Abstract

This paper presents the structural analysis approach used and results obtained during the investigation conducted by the National Institute of Standards and Technology (NIST) to model the sequence of fire-induced damage and failures leading to the global collapse of World Trade Center 7 (WTC 7). The structural analysis required a two-phased approach to address both the gradual response of the structure to fire before collapse initiation (approximately 4 h) and the rapid response of the structure during the collapse process (approximately 15 s).
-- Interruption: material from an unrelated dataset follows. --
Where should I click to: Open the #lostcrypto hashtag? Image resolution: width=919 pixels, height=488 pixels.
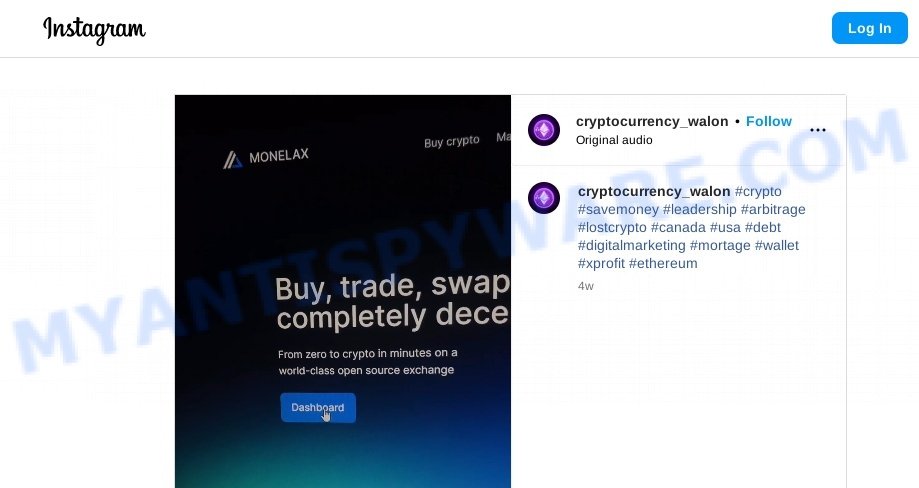pyautogui.click(x=612, y=227)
This paper emphasizes the first phase, a pseudostatic (implicit) analysis that simulated the response of structural elements to fires that spread and grew over several hours and presents key aspects of the second phase, a dynamic (explicit) analysis that used the first-phase damage as initial conditions and simulated the progression of structural failures that resulted in global collapse. The analyses accounted for (1) geometric nonlinearities; (2) temperature-dependent nonlinear materials behavior for both members and connections (including thermal expansion, degradation of stiffness, yield and ultimate strength, and creep); and (3) sequential failure of structural framing and connections. Analysis uncertainty was addressed by determining rational bounds on the complex set of input conditions and by running several multiphase analyses within those bounds. The structural response from each analysis was compared to the observed collapse behavior. This approach allowed evaluation of fire-induced damage, sequential component failures, and progression of component and subsystem failures through global collapse of WTC 7.